ADUO is a regulatory safety net embedded within the 2026-2030 power unit cycle. Its purpose is to preserve competitive integrity across a frozen-development formula by providing structured relief to manufacturers who fall below an acceptable performance threshold.
The mechanism is triggered when a power unit supplier demonstrates a deficit of between 2% and 4% or more against the benchmark, measured across thermal efficiency, MGU-K deployment, and overall power output, using FIA telemetry data as the objective reference.
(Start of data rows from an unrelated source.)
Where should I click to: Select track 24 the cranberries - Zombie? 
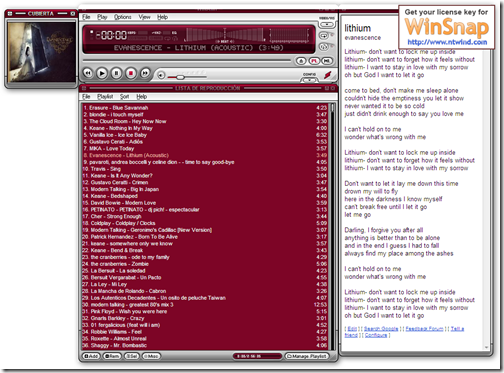[205, 264]

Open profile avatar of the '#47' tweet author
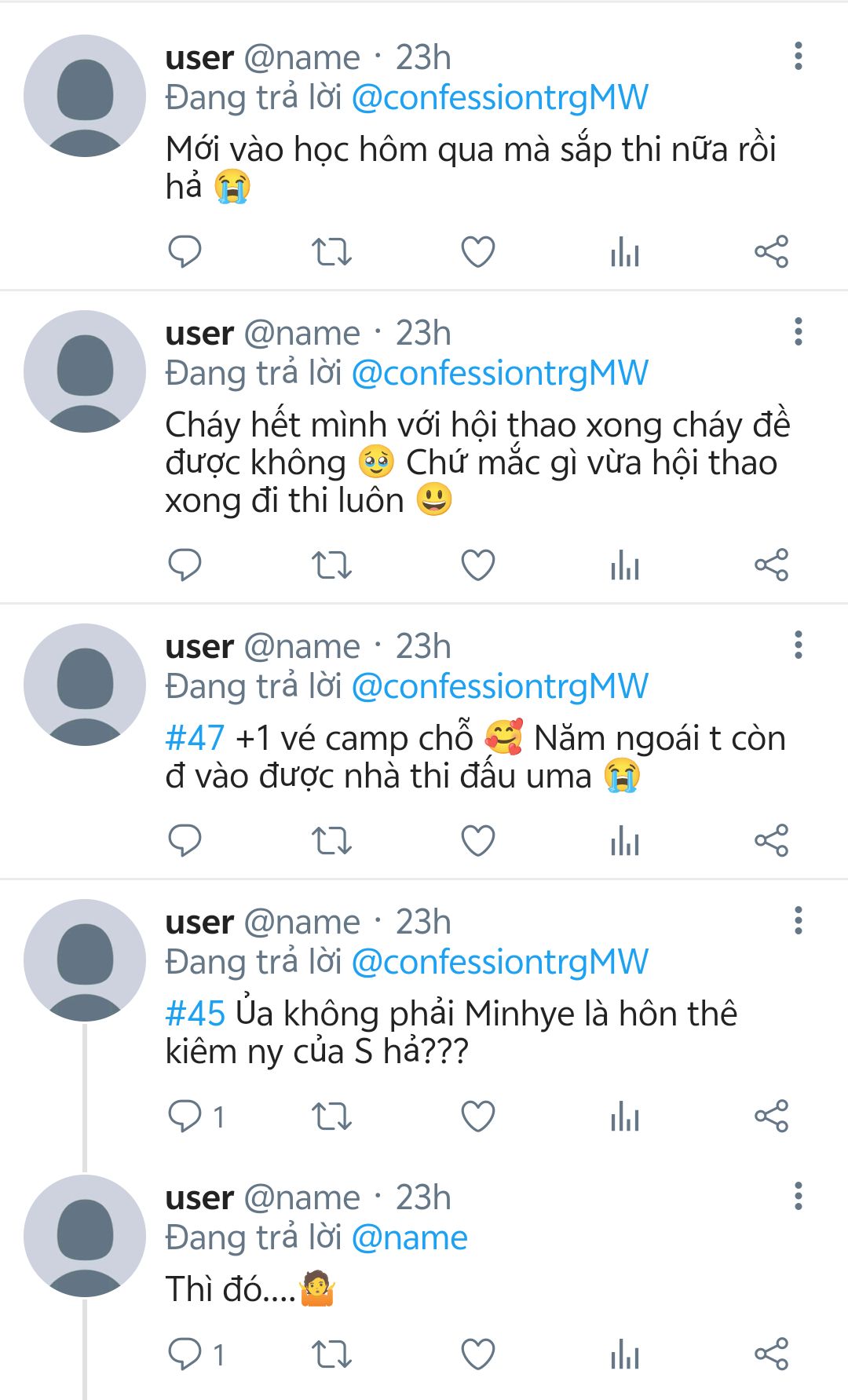[85, 685]
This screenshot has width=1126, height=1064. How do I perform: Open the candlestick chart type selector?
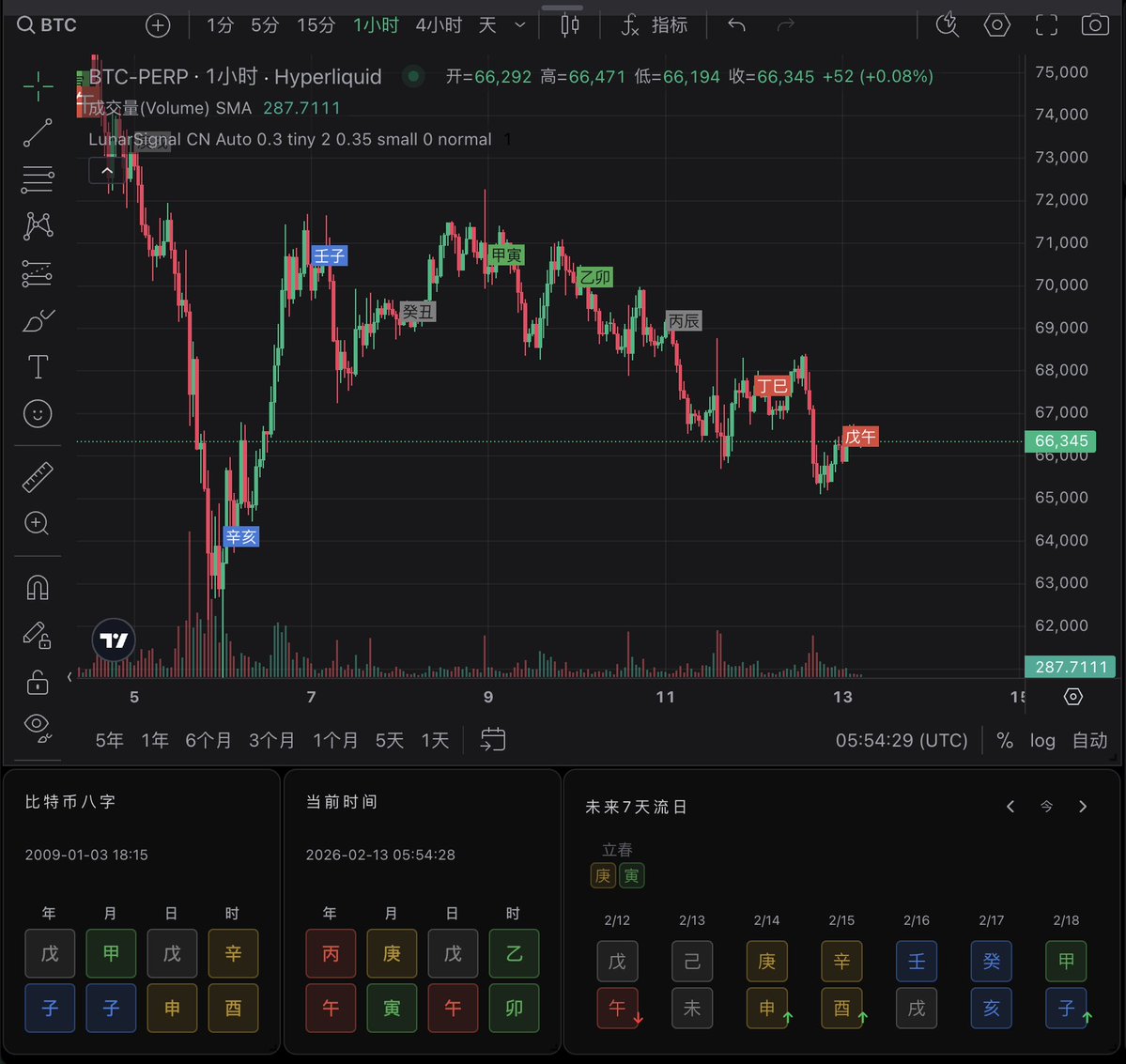(570, 25)
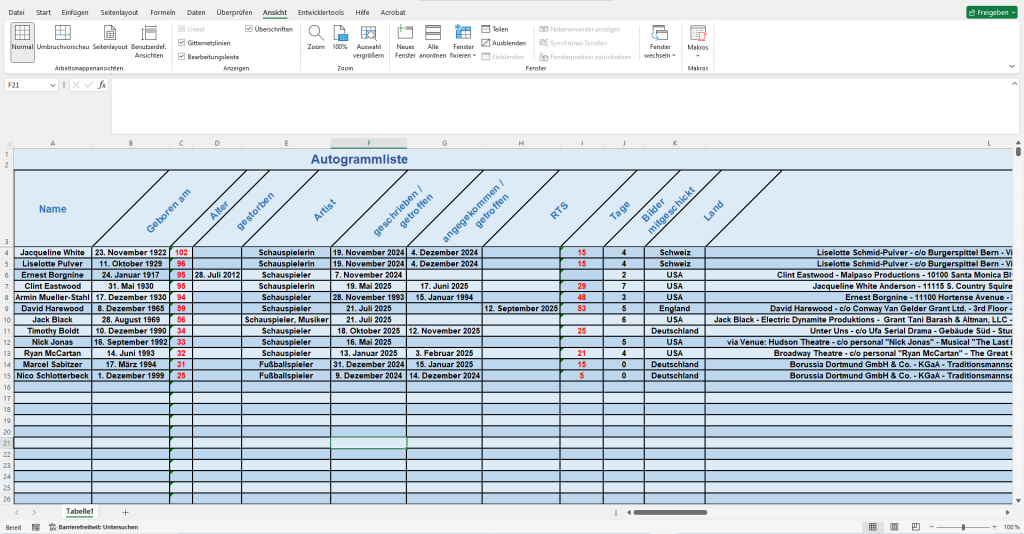
Task: Select the Seitenlayout workbook view
Action: [110, 38]
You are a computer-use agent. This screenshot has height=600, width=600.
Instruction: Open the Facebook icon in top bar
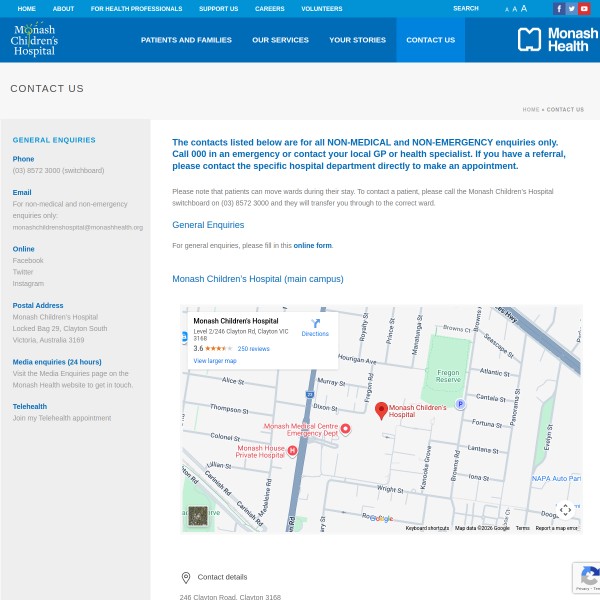[x=559, y=9]
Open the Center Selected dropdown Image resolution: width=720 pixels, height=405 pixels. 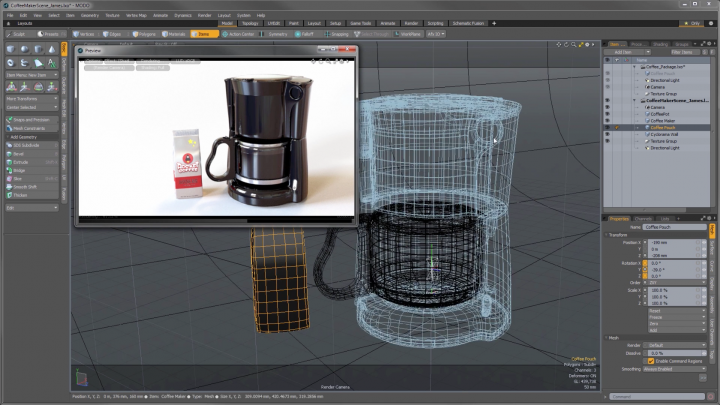(30, 107)
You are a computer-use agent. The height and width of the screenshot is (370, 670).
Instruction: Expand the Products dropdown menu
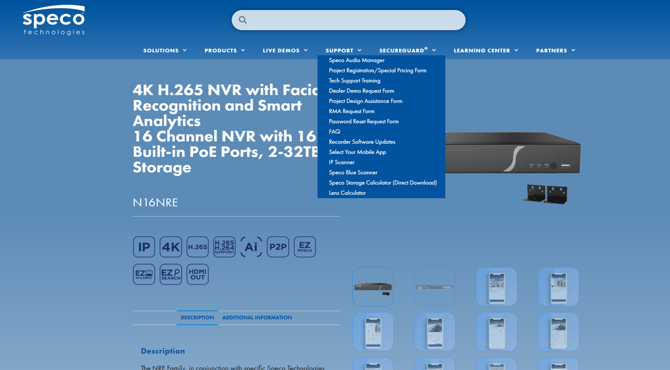point(225,50)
Crucially, this isn’t assessed from race one. The FIA conducts its formal evaluation after the first six races. A defined checkpoint designed to produce a statistically meaningful dataset rather than react to early-season noise. Only once that deficit is confirmed does the struggling manufacturer unlock resources beyond what the standard engine freeze permits.
The catch-up mechanics
When a manufacturer qualifies for ADUO, the FIA unlocks additional resources proportional to the deficit, which can include:
- Increased dyno testing hours beyond the standard allocation
- Extra homologation upgrade tokens for ICE and hybrid components
- Relaxed development restrictions on performance-critical areas
The larger the gap, the more headroom granted. But here’s what most commentary glosses over: ADUO relief does not produce a mid-season hardware fix.
Power unit development lead times are measured in months, not weeks. Unlike an aerodynamic update, where a revised floor can move from CFD to trackside within a few race cycles, a redesigned ICE component requires materials validation, dyno sign-off, and FIA homologation. You cannot redesign a combustion chamber between race weekends.
In practice, the realistic impact of an ADUO award falls into one of two windows:
- The following season’s car: the most likely route, where a full development cycle applies to the next homologated specification
- The third ICE deployment: teams carry just three power units per season, so the final third of the year is the only plausible mid-campaign window, and only if timelines allow
- The Ferrari method: introduce a new engine in Spa, in the 2026 season
ADUO is a structural correction tool, not an emergency patch. The FIA monitors benchmarking data throughout the season to ensure relief targets genuine deficits, not opportunities to leapfrog competitors already within the accepted band.

As usual: fairness vs. innovation
Audi and Red Bull Powertrains (with Ford) are building PU programmes from a standing start. If either emerges from 2026 with a meaningful deficit against Ferrari or Mercedes, who carry decades of hybrid expertise, ADUO provides a structured path back. Given the earliest hardware response likely lands in the 2027 specification, the mechanism also removes the panic incentive: there is a regulated route to competitiveness, not a cliff edge.
Incumbent manufacturers see a philosophical tension. Ferrari and Mercedes invested years achieving their levels of thermal efficiency and MGU-K integration. Accelerating a rival’s development cycle edges toward the Balance of Performance debate that has long made F1 purists uneasy.
But the counterargument holds: a sport where one manufacturer dominates five locked years loses sponsors, teams, and audiences. ADUO is not a BoP system: it doesn’t artificially equalise performance. It simply ensures the floor cannot collapse and stay there.
What is ADUO’s bigger picture
The six-race assessment window, tiered development relief, and the hard constraint of three ICEs per season all point to a system built for the long game. ADUO won’t rescue a struggling manufacturer’s 2026 season. But it might define their 2027, and in a five-year freeze, that is everything.
Does a post-six-race correction window give newcomers like Audi enough of a safety net, or is the timeline still too slow to matter?